“You know, I find that nothing has yet been said about this painter… We struggle, we try to understand.” Anne de Staël
A visit to the exhibition quickly reveals that de Staël did not develop an excessive vocabulary, but that this vocabulary took time to establish itself, let’s say, from the 1950s onwards. What a leap from 1942 to 1949!
The point here is not to take every iconic index before 49 in order to compare what is post and/or ante, there are books for that, but rather to take a core sample. Here, in ’49, we are still, but not for much longer, in what de Staël calls “compositions”. In the Catalogue, Nicolas’s daughter Anne de Staël tells us that “many things are called Composition, because of Kandinsky.” However, by using the very term “Composition”, does it not seem that de Staël is trying to avoid deictic identification (landscape = necessarily a landscape, whereas “composition” designates only “it”-itself, the thing itself…).
A quick exegesis (and therefore a possible error) is that what appear here (in 49) as trapezoids, indeterminate geometric shapes, triangles and squares, will soon break up and be recomposed differently, with triangles as vanishing lines, and squares, which Pierre Watt, in the Catalogue, calls “tesserae”, which, to be honest, is a much nicer and more mysterious word than “square”, and which I therefore adopt. The dictionary defines a tesserae as “in mosaic work, a small piece of stone, glass, ceramic, or other hard material cut in a cubical or some other regular shape.”Question: does de Staël paint squares or tesserae? Both, my Captain! (Mironoff). The question is not so factual, because, if we quote Pierre Lecuire, whose complete diary concerning de Staël is published in the Catalogue, we rebound as follows: “This afternoon at Staël’s house. […] He told me some things that were intended to be important statements about painting, about his painting…”. 1/ that the object, for no great painter, is important; 2/ that colour, for no great painter, is important; 3/ that painting is neither the representation of objects nor colour, that it is what is between objects, i.e. relationships. He took a pot of glue and the ashtray. He said: these are objects. This is what I don’t represent. He took a pencil and, passing it back and forth between the glue pot and the ashtray, said: that’s painting. The in-between.” And in the same Catalogue, under Pierre Watt’s keyboard, we read:
“It is by digging that Staël encounters space. The paintings of 1951 are essential in this respect. In them, the artist adopted a plastic syntax made up of small coloured paving stones, reminiscent of the tesserae used to make mosaics. Thanks to them, he was able to fulfil his constructive impulse, creating paintings that were more closed than ever, looking like walls (“Le Mur”, “Composition”). […] The tesserae is a constructive, architectonic element, but it offers the possibility, as soon as two tesserae are in relation, of creating a gap: an interstitial space that is the first real opening, and becomes the very object of the painter’s research.”
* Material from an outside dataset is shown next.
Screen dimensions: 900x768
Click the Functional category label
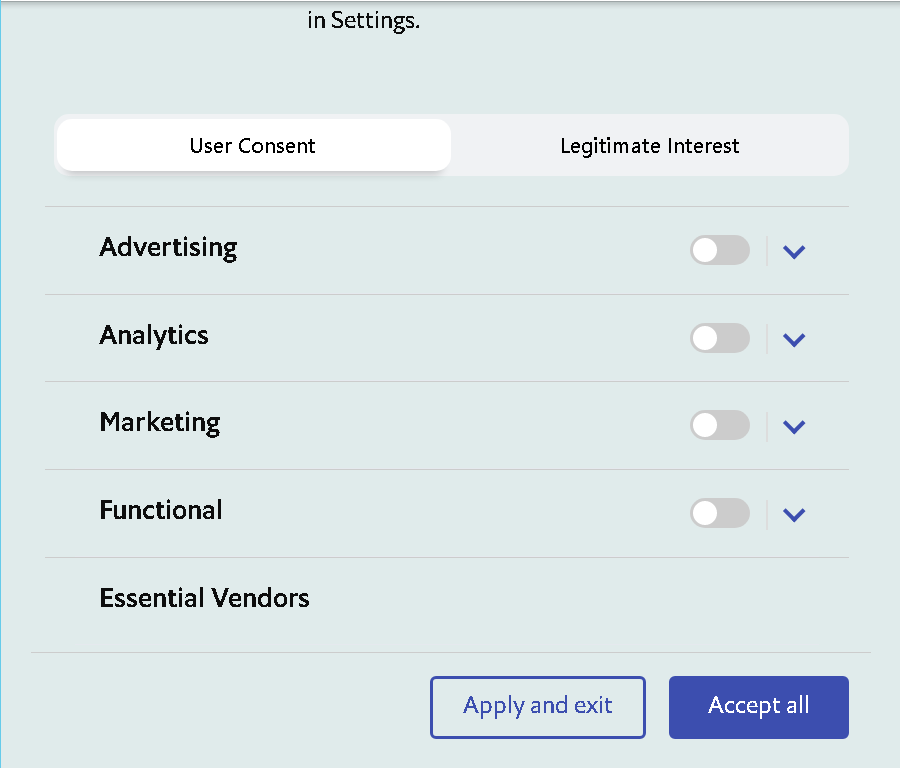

No doubt that it was with de Staël’s words transcribed by Lecuire in mind that Watt wrote his last sentences. Now, can we say that de Staël is the painter of the interstitial? That would seem to be a shortcut. There is a lot of space in de Staël, but there are also forms, and they are very present. His painting may evoke, without pejoration, an assemblage. How do you assemble the Real in a restricted abstract space? Even though de Staël apparently saw little fundamental difference between the latter term and his opposite:
“Painting should not just be a wall on a wall. Painting must be in space. [I don’t oppose abstract painting to figurative painting. A painting should be both abstract and figurative. Abstract as a wall, figurative as a representation of space” (Alvard, van Gindertael, 1952).
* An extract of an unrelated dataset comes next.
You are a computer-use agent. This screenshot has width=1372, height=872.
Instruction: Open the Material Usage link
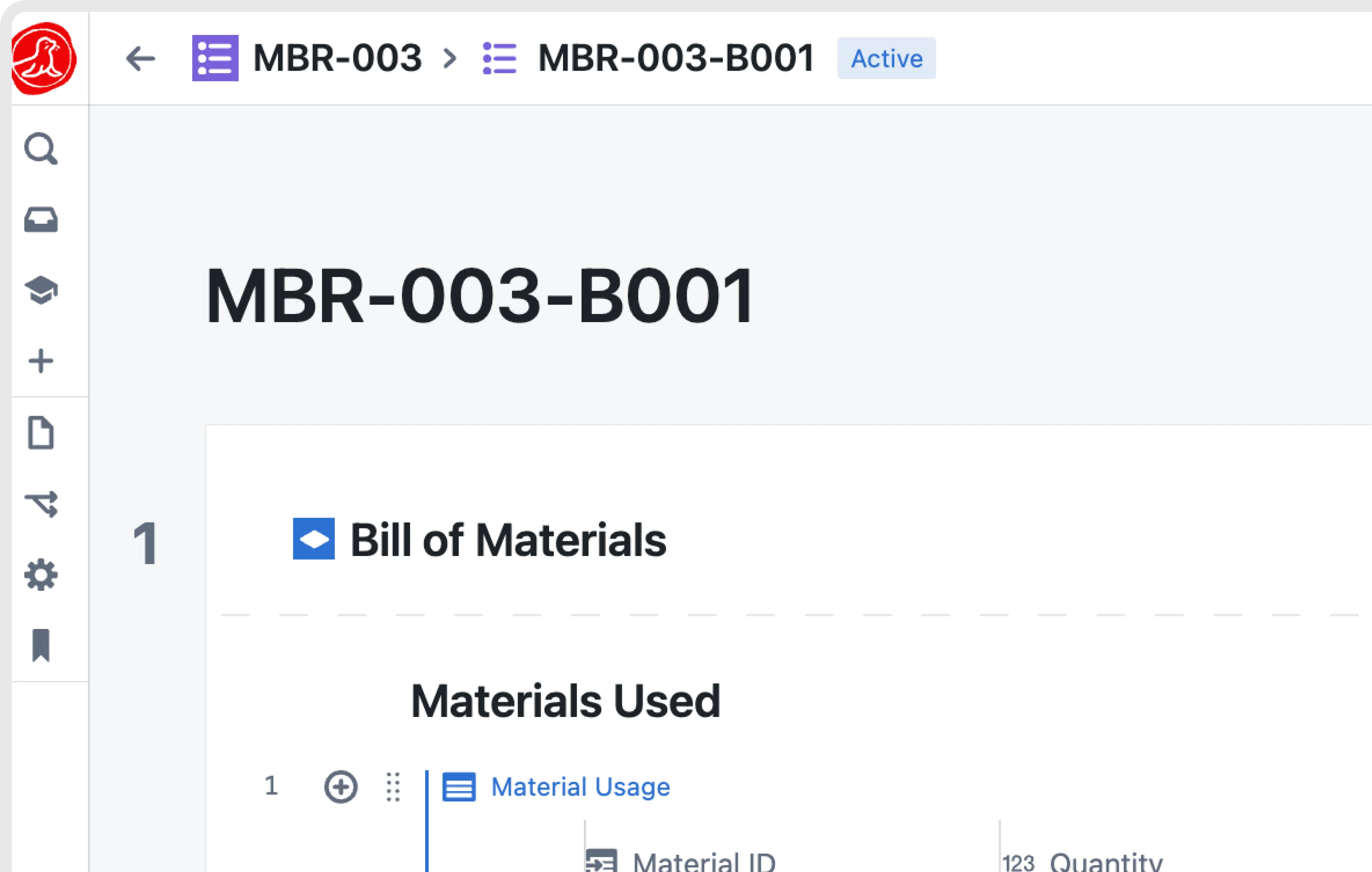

Of course, between the artist’s statement and his production, there can always be time zones that distort, mental parallax, the intention of the intended, the will and the deed, and so on. And this is why de Staël cannot be subsumed under the category of painters of the void, or of space, unless we speak of full space. Because that’s what space is to him, always full, never empty, except — and this is very interesting —, in his drawings. There is an enormous amount of emptiness in his drawings. Such as :
What a contrast with the paintings! We might say: Painting is fullness, drawing is emptiness. But did de Staël try, in vain, to “insert” emptiness in these paintings? Before coming to the second point, can we say something about the taxonomy of space in drawing? Take these trees. They are extremely elegant. Note the non-completion of the words; they end in the emptiness of the paper. What more beautiful research than the void, in action? This isn’t an unfinished drawing, it’s finished. It breathes.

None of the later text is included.